T.: Kadın erkek ilişkisini bir kenara bıraktığında da tam doğruları yok insanın. Bizim kendi içimizde de o kadar büyük çelişkilerimiz var ki... O çelişkilerle yumak içinde bir başkasıyla birlikte olmaya çalışıyorsun. Evrenle uyumsuzuz zaten. Bir sürü alanda önümüze kerteler çıkıyor kadın erkek ilişkisinde. Belki bu işler başka karakterlerde, belki kentte olmayınca falan daha kolaydır. Belki de bu yüzyılın, 21. yüzyılın sorunları. Ama yine de 19. yüzyıl romanlarını oku Rus edebiyatında, Anna Karennina’da da şu anda aynı problemler var. Büyük ihtimalle 4000 sene evvel de vardı.

M.C.: Sadece belki insanların daha çok zamanı vardı karşısındakine ayıracak.

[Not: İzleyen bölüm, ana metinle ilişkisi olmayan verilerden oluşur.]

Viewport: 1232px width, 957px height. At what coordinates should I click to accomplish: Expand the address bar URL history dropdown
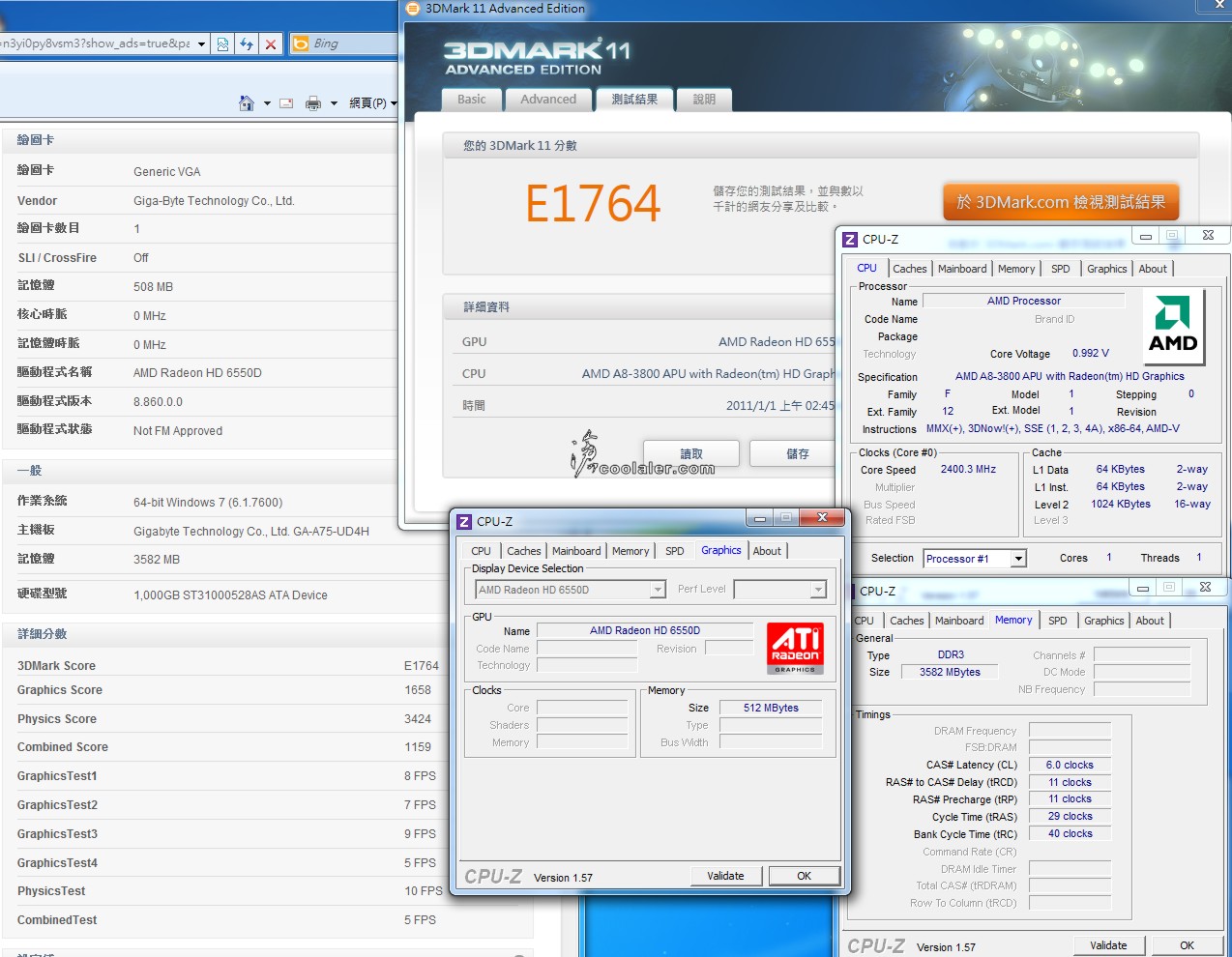201,44
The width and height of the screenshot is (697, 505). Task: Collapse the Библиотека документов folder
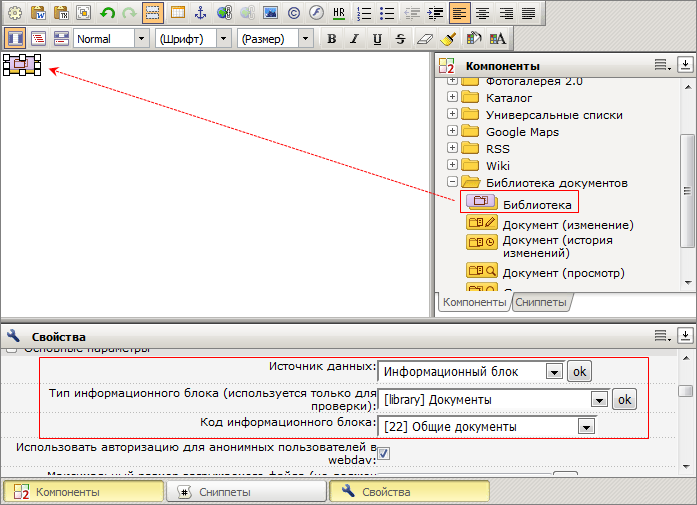[x=453, y=183]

T.: Tabii... Zamanın yavaş aktığı zamanlarda insanların ömrü 30- 35 sene. Diyelim ki Ortaçağ’da. Fakat Ortaçağ’da büyük aşklar var. Diyelim ki 20 sene sürüyor. Hatta bunun 19 senesinde birbirini görmüyor insanlar. Öyle güzel şeyler var. İşte çağın ruhuna göre... Zamanın ruhu o kadar hızlı ki yavaşlatmak gerekiyor. Yavaşlatmak için de ben kendi kendime çareler bulmaya çalışıyorum. Diyorum ki; “Eğer bilmem nereye gidersem cep telefonumu, laptop’ımı almayayım. Üç tanecik kitap alayım, tatile gittiğim yerin fitness center’ı olmasın ki ‘Ben burada spor yapayım mı?’ diye düşünmeyeyim bile.” Ne olsun orada? Bir hamak olsun, güzel bir ağaç olsun, suya da bir şekilde bulaşacağımız bir yer olsun ara sıra. Ya göl olsun ya deniz olsun. O kadar... Yani ben zamanı yavaşlatma peşindeyim.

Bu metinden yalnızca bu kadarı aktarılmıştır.